Some of the Best Cabernet in the Valley
In a vintage that produces truly great fruit but a smaller harvest than usual, the hunt for top-quality juice is intense. Everyone, it seems, is clamoring for the good stuff—mining their contacts, scouring the valley for some secret tank or two that no one else knows about. For most producers, the result of all that effort is a dawning realization that they’ll have to do their best with something slightly below their usual standards. But our Wine Access sourcing team and winemaker Brittany Nichols didn’t even have to ponder that option.
For years, we have been building the kind of relationships that paid off a thousandfold in 2015. And because of them, the Karo Kann Reserve Cabernet Sauvignon is showing brilliantly already—perfect right now alongside a ribeye seared in the cast-iron skillet—but is equally fit for years of evolution in the cellar.
This ripe, lifted red is proof that as big and complex as the high-end California wine business can be, it’s still relationships that often matter most when the going gets tough, as things did in the scarce 2015 vintage.
Nichols and our team went on the hunt, calling in favors and doing everything they could…ultimately finding the utterly remarkable Cabernet components that would, over the next several months, be crafted into one of the freshest and most expressive bottlings of Reserve that we tasted from 2015. And while we can’t tell you exactly which benchmark vineyards the wine was sourced from, we can say that one of them, in particular, is a torchbearer in the Stag’s Leap District, has been setting the standard for nearly half a century, receiving countless scores well into the 90s and selling for $100-$175 per bottle. In other words, this is that rarest of Napa Cabs: Crafted from one of the most hallowed vineyards in the region, but bottled without the standard markup.

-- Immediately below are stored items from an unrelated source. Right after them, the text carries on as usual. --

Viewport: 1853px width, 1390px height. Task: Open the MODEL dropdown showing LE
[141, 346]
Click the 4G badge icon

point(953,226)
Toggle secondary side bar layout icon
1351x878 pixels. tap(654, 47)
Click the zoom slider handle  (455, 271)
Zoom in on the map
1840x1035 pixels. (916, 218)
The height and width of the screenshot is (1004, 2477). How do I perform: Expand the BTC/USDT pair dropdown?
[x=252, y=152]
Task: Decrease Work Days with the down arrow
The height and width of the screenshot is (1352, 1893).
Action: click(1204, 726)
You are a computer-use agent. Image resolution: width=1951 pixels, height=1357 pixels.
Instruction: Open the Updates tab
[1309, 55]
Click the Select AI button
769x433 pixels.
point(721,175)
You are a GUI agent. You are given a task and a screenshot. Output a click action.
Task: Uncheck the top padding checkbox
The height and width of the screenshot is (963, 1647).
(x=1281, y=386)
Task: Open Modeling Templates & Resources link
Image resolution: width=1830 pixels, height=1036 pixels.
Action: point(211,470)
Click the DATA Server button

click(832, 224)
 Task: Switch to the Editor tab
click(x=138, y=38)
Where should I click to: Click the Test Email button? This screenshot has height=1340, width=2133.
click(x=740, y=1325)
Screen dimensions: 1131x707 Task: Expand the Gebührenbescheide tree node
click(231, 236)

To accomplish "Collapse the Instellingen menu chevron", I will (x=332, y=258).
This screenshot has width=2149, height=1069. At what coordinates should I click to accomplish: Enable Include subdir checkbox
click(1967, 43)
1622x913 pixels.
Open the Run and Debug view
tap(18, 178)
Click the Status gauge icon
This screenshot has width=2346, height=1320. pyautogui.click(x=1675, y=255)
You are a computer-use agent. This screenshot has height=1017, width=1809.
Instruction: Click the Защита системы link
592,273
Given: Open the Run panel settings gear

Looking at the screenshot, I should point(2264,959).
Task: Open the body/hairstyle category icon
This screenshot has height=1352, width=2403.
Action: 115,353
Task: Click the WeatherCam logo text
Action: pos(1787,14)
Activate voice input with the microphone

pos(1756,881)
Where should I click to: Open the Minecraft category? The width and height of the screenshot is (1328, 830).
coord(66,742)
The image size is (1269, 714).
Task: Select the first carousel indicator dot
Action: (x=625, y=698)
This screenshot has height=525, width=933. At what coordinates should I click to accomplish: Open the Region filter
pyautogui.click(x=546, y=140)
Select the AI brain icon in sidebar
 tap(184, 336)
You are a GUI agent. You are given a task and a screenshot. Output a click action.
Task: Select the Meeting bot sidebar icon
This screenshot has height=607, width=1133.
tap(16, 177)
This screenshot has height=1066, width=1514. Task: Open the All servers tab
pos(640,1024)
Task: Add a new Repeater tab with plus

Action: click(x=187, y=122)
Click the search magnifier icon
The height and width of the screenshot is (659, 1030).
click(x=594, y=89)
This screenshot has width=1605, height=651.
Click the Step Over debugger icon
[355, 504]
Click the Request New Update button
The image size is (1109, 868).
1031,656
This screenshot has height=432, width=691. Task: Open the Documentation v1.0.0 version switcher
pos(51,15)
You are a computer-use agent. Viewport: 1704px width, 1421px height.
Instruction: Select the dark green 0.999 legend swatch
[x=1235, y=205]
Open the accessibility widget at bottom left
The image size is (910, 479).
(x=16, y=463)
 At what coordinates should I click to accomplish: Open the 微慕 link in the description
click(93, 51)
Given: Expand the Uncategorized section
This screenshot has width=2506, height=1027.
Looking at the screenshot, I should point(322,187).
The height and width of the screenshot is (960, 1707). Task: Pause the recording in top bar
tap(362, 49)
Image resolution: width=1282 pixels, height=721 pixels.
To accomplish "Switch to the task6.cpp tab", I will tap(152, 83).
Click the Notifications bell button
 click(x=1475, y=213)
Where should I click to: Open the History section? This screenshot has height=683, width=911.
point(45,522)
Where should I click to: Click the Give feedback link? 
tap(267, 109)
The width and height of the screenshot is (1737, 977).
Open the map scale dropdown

2015 was a drought year, with several swings in temperature and heat spikes that required an early harvest. By the end of August that year, many vineyards were already being picked. The crop was small, with diminutive berries that, though they packed a ton of flavor and color, simply couldn’t produce their normal volume of world-class wine.
But, what was coaxed from those berries was magnificent. The first thing we noticed when tasting this Wine Access exclusive was the remarkably lifted nose, the sage and thyme aromas complicating a melange of currants, mountain berries, and fennel seeds. The warmth of the vintage shows on the palate, in powerful, ripe, sweet berry and cherry fruit, as well as a decadent seam of chocolate ganache running through the crème de cassis and fig paste notes that lead to its graceful finish.
The team had to work for this beautiful wine. But the results speak for themselves. And like so many difficult undertakings in life, all of that effort comes through with a perhaps unexpected sense of effortlessness, a character deeply tied to the vintage, and a wine of haunting power and grace.
The effort, we all agreed, was well worth it.